Dialogue Act Patterns in GenAI-Mediated L2 Oral Practice: A Sequential Analysis of Learner-Chatbot Interactions
This research addresses the problem of understanding effective interaction processes for second language learners using GenAI chatbots, with incremental contributions to adaptive chatbot design in education.
The study analyzed dialogue act patterns in interactions between Chinese EFL learners and a GenAI voice chatbot over 10 weeks, finding that high-progress sessions had more learner-initiated questions and frequent prompting-based corrective feedback sequences, while low-progress sessions showed higher clarification-seeking rates.

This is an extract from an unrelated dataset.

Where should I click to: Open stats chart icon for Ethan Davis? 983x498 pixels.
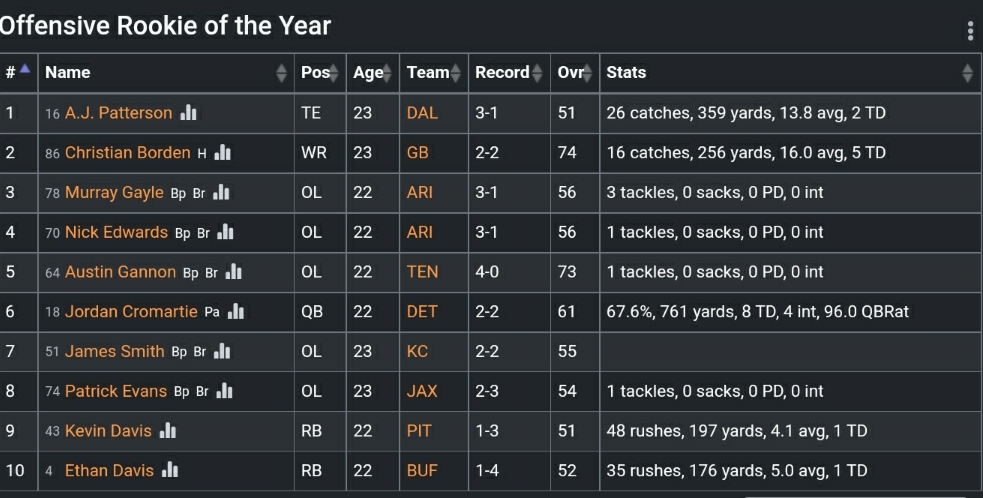170,470
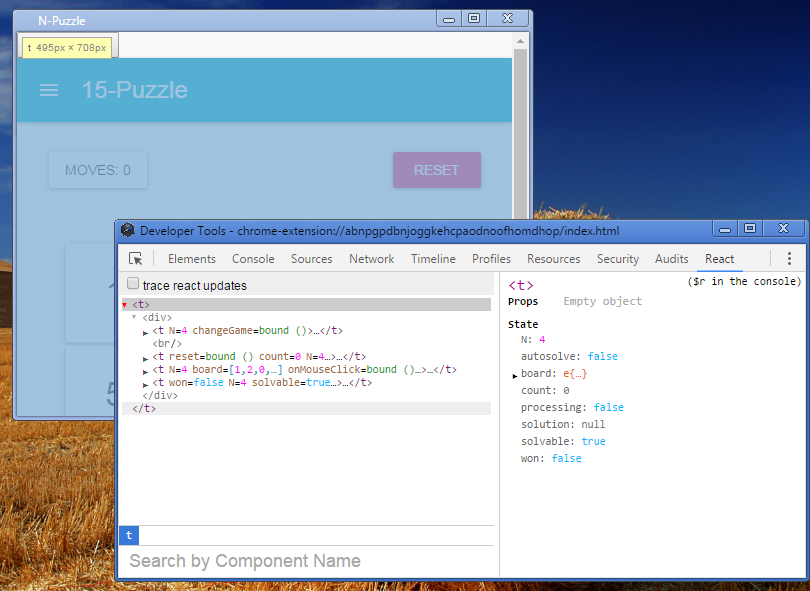Enable the trace react updates checkbox
Screen dimensions: 810x591
pyautogui.click(x=133, y=284)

While generative AI (GenAI) voice chatbots offer scalable opportunities for second language (L2) oral practice, the interactional processes related to learners' gains remain underexplored. This study investigates dialogue act (DA) patterns in interactions between Grade 9 Chinese English as a foreign language (EFL) learners and a GenAI voice chatbot over a 10-week intervention. Seventy sessions from 12 students were annotated by human coders using a pedagogy-informed coding scheme, yielding 6,957 coded DAs. DA distributions and sequential patterns were compared between high- and low-progress sessions. At the DA level, high-progress sessions showed more learner-initiated questions, whereas low-progress sessions exhibited higher rates of clarification-seeking, indicating greater comprehension difficulty. At the sequential level, high-progress sessions were characterised by more frequent prompting-based corrective feedback sequences, consistently positioned after learner responses, highlighting the role of feedback type and timing in effective interaction. Overall, these findings underscore the value of a dialogic lens in GenAI chatbot design, contribute a pedagogy-informed DA coding framework, and inform the design of adaptive GenAI chatbots for L2 education.